Geneva plastic treaty failure calls for innovation

Opinion
By Lynet Otieno | Aug 23, 2025

A heap of plastic bags disposed behind go-downs in Industrial area.[FILE/Standard]

A few days ago, as I approached our bin area to throw waste, I noticed a man had been allowed in by a sympathetic guard, and he was picking plastics.

As soon as my bag of waste landed on the floor, the man grabbed it, and even before I could turn, he had dipped his hands in, careful not to dirty the surface, or himself. It was interesting to see how much he had gathered from our residence alone.

It got me thinking that I could be engaging with a lot of plastic; from toothpicks to food containers, clothes, seats, utensils, you name it.

A lot of them, like soda bottles, plastic spoons, cooking oil containers, and single-use tumblers, end up in dumpsites, from where they can either be picked for recycling, or swept into rivers.

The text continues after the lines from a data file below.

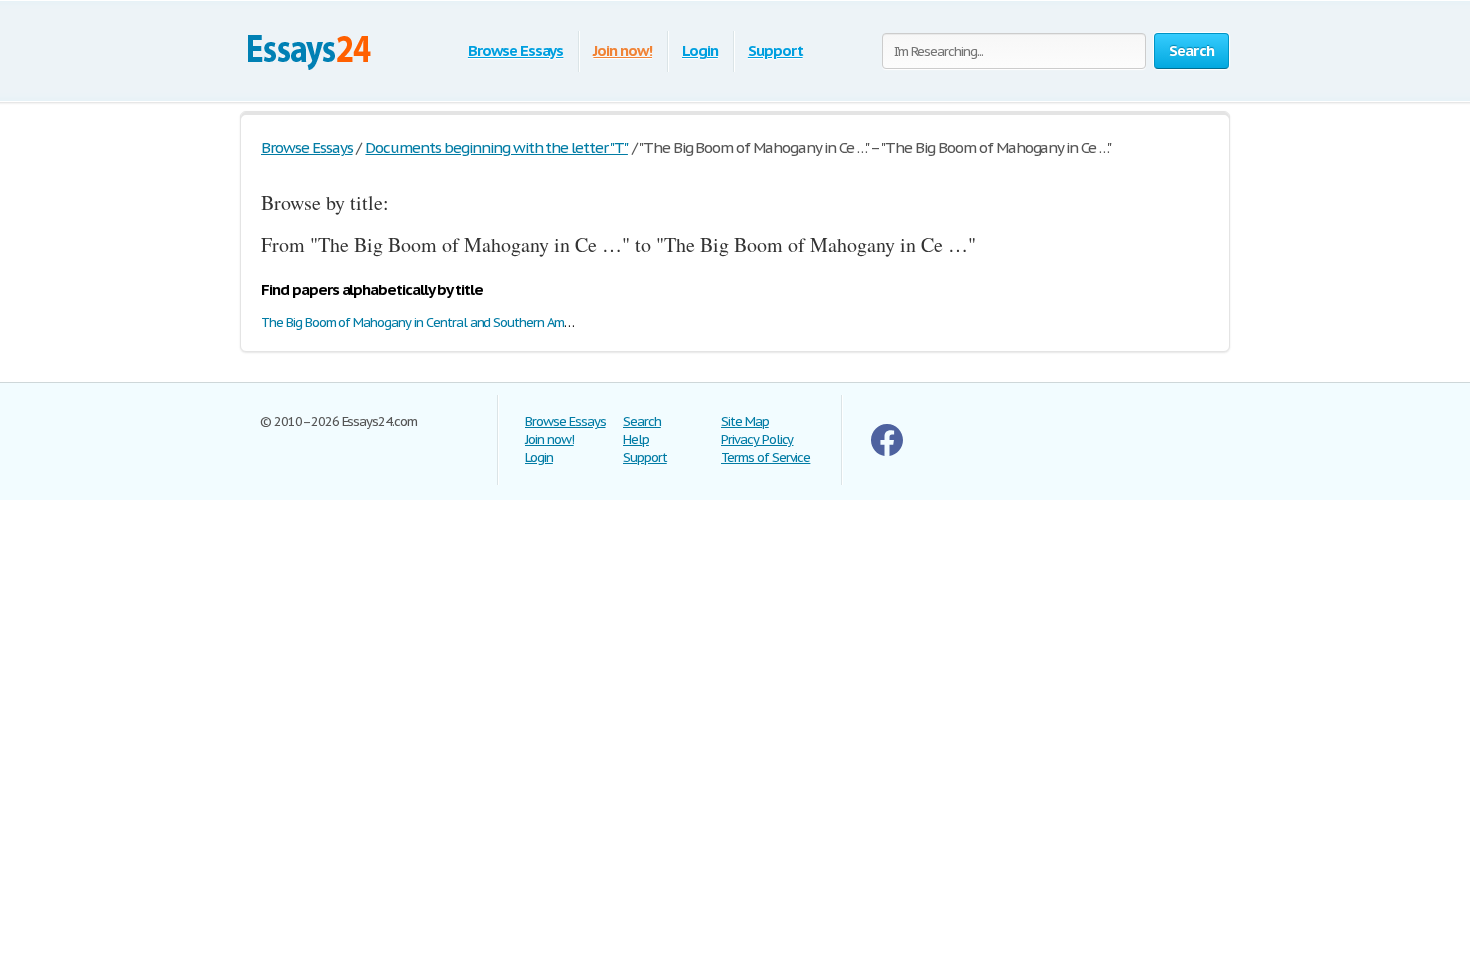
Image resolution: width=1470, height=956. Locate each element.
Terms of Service (765, 457)
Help (636, 439)
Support (775, 50)
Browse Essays (515, 50)
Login (700, 50)
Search (642, 421)
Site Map (745, 421)
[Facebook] (887, 451)
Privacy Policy (757, 439)
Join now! (622, 50)
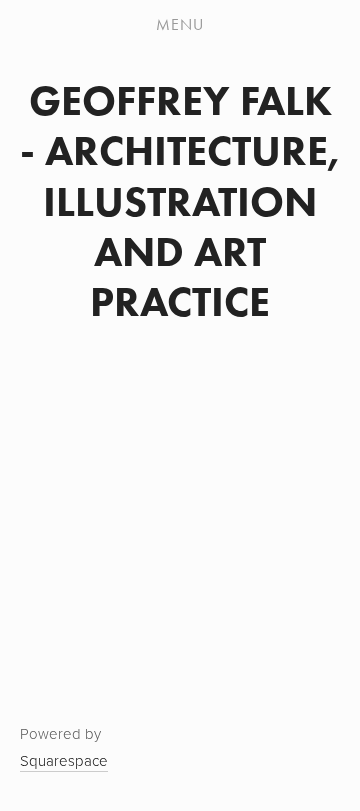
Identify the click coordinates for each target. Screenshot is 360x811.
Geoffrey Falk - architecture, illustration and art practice (180, 201)
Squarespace (64, 760)
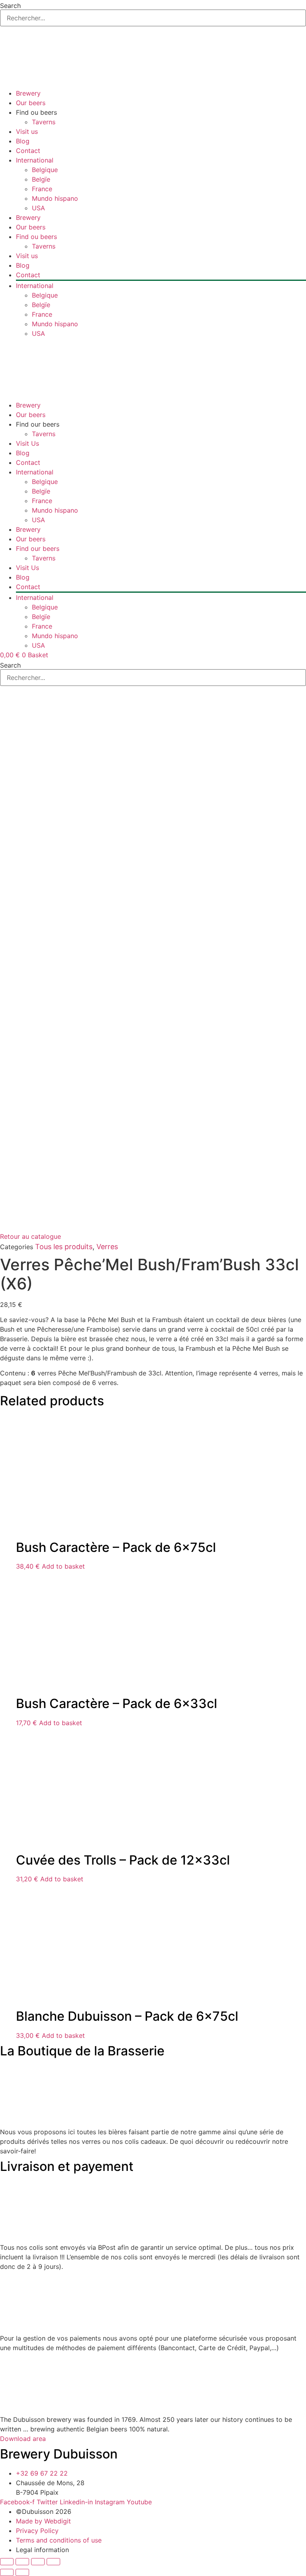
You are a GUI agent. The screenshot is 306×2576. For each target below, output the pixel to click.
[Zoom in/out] (7, 2561)
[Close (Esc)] (53, 2561)
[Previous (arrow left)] (7, 2572)
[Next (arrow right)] (22, 2572)
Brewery (28, 93)
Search (10, 5)
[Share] (38, 2561)
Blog (22, 141)
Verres (107, 1246)
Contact (28, 151)
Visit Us (27, 443)
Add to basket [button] (63, 1566)
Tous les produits (63, 1246)
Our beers (30, 103)
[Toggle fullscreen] (22, 2561)
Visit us (27, 131)
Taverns (43, 122)
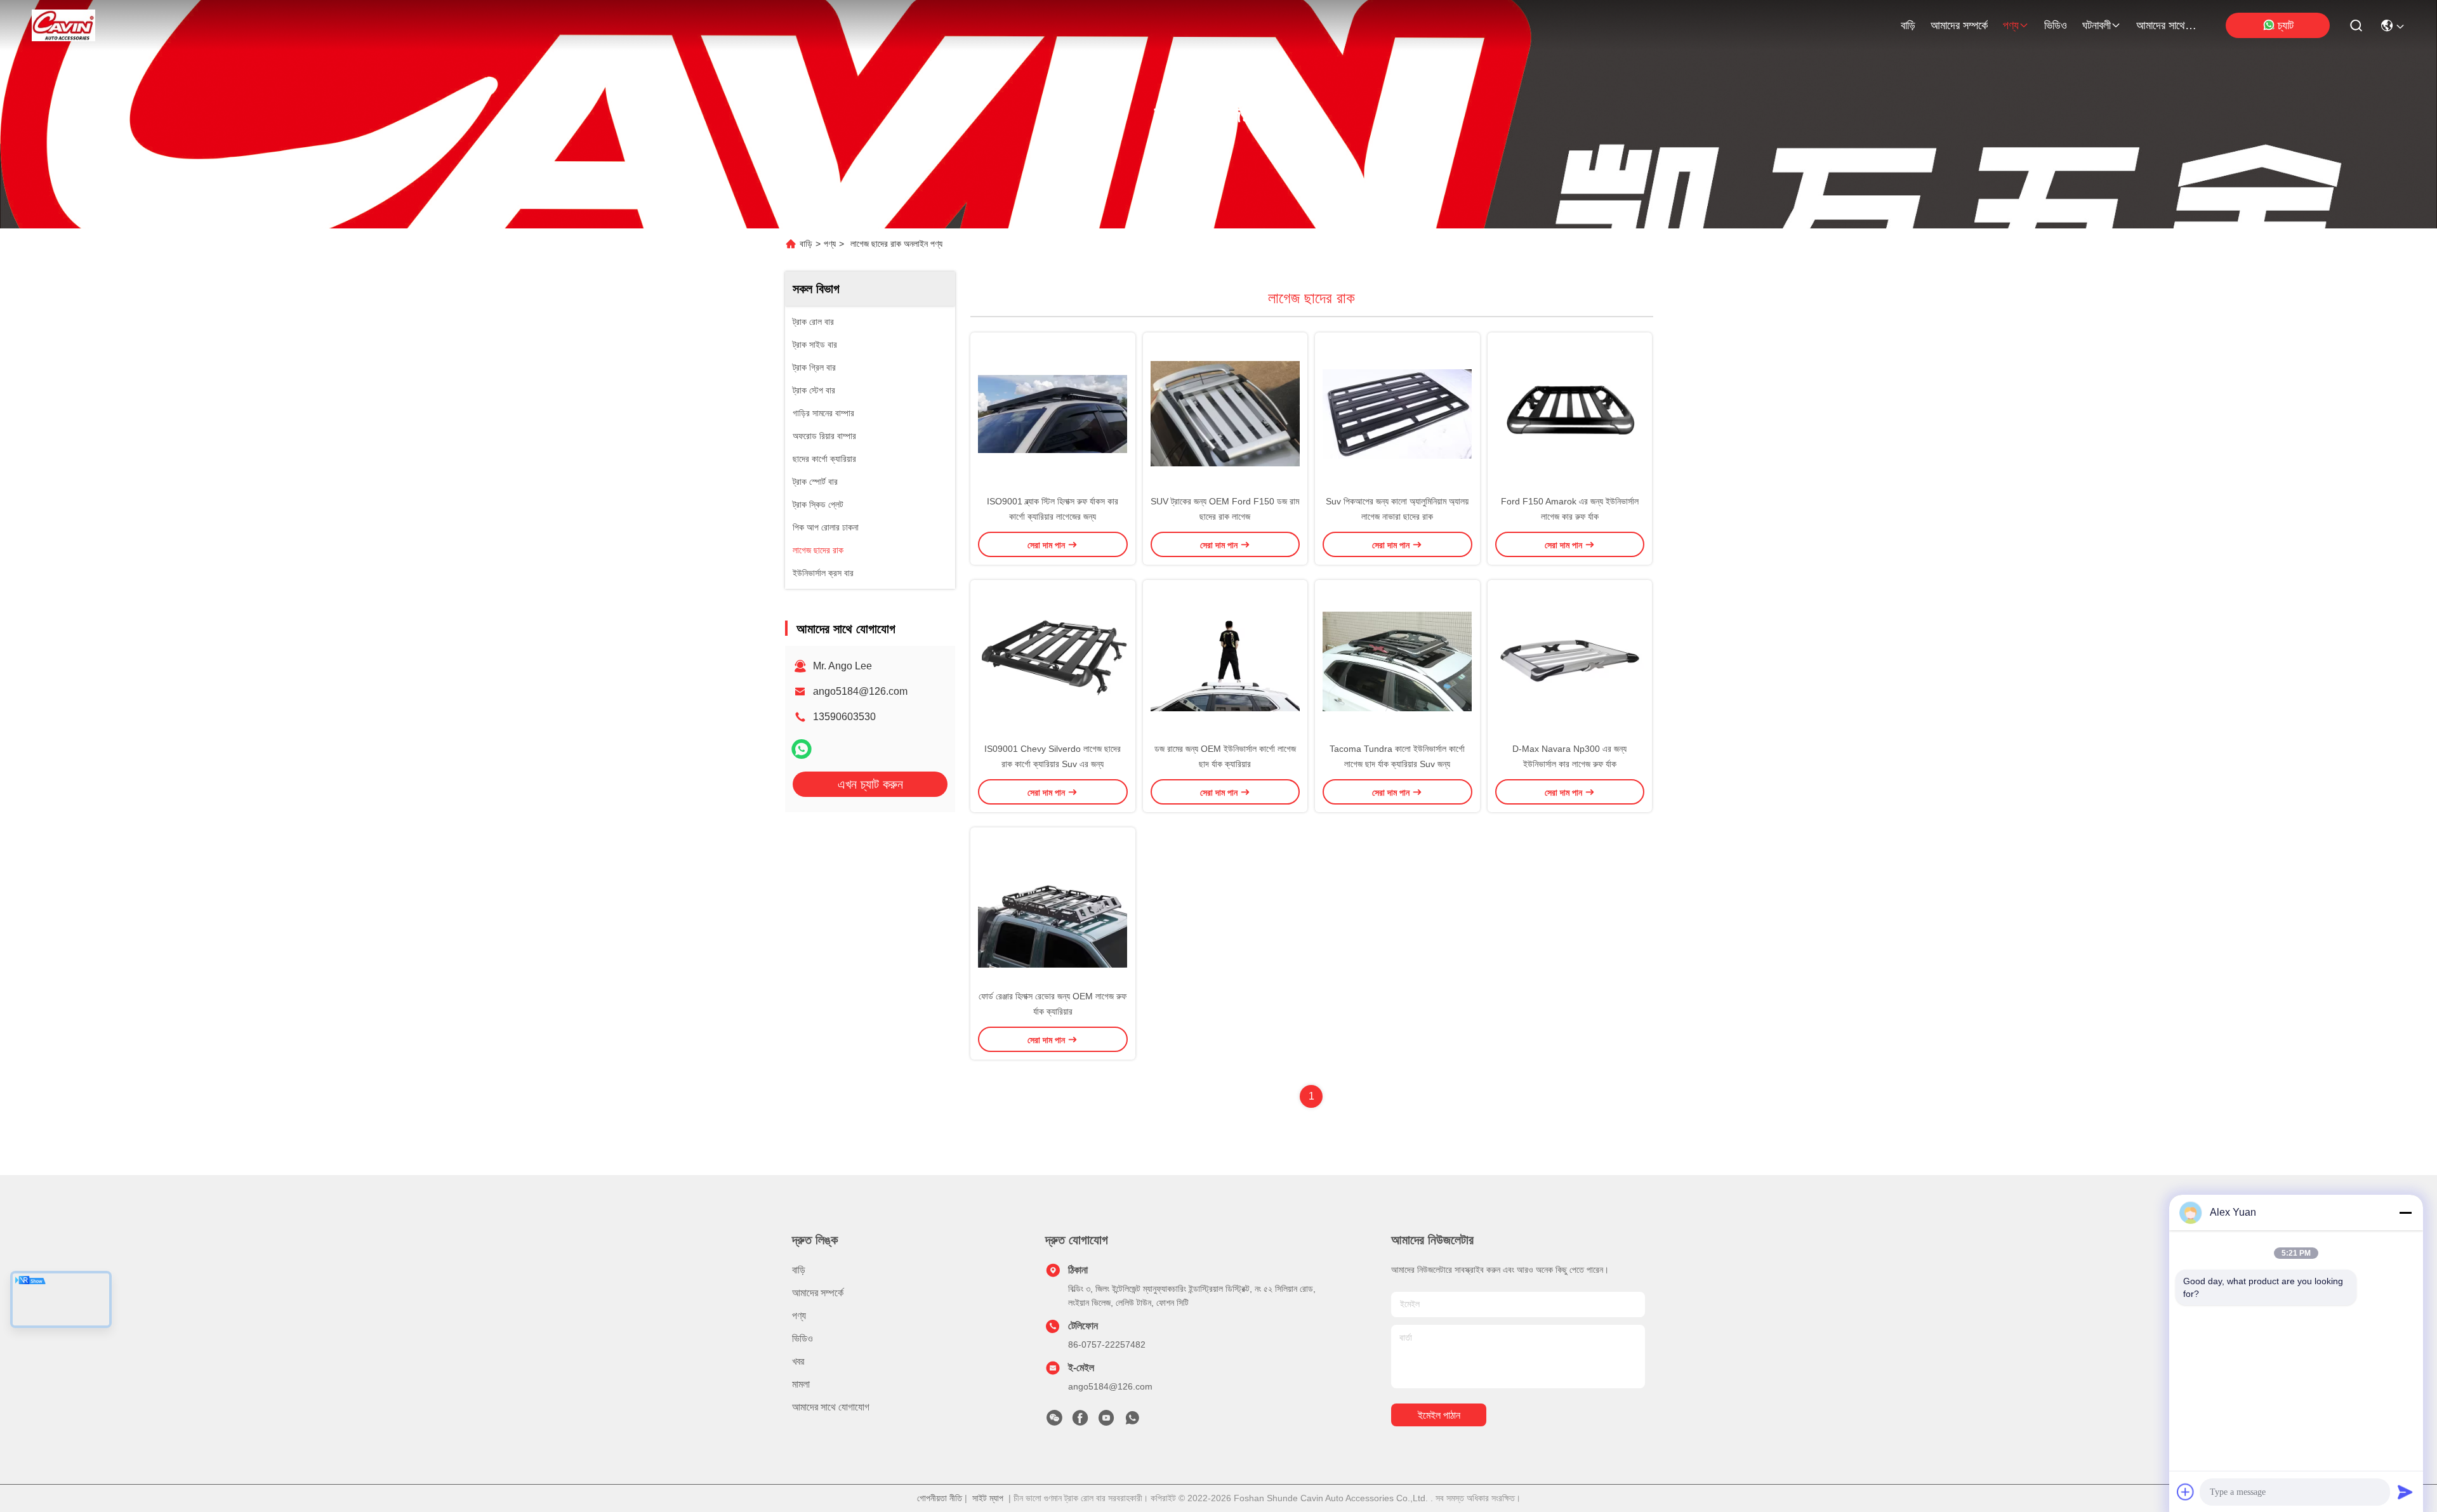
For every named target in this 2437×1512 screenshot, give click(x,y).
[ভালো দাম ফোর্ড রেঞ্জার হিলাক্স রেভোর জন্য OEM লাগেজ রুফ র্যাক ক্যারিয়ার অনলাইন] (1053, 908)
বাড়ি (1908, 25)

Yet households are not the only source of plastic pollution. There is no precise figure showing what percentage household plastic contributes in the overall plastic pollution, but consumer generated plastic waste is a matter of concern globally, though for some nations, it is something they can shrug about.

This August, representatives of at least 180 governments meeting in Geneva failed to come up with a plastics treaty. 

They could not agree on whether the world should make less plastic or just deal with the waste that comes from it. 

Many countries wanted the legally binding treaty, but the few and yet stronger nations, some whose economies are heavily reliant on fossil fuels, rejected efforts to have any such global limits and instead sought consensus. It was political, a divide between the willing majority and the unwilling but powerful few.

This has usually been the case with the climate and other critical conversations, where the many most vulnerable poor have to contend with the conditions suitable for the few rich and powerful. Plastics won’t stop. Today, several items that would come in wooden or clay form are plastic. Even pencils, or fences.

Meanwhile, the UNEP says an estimate 19 million to 23 million tonnes of these plastics end up in rivers and lakes every year.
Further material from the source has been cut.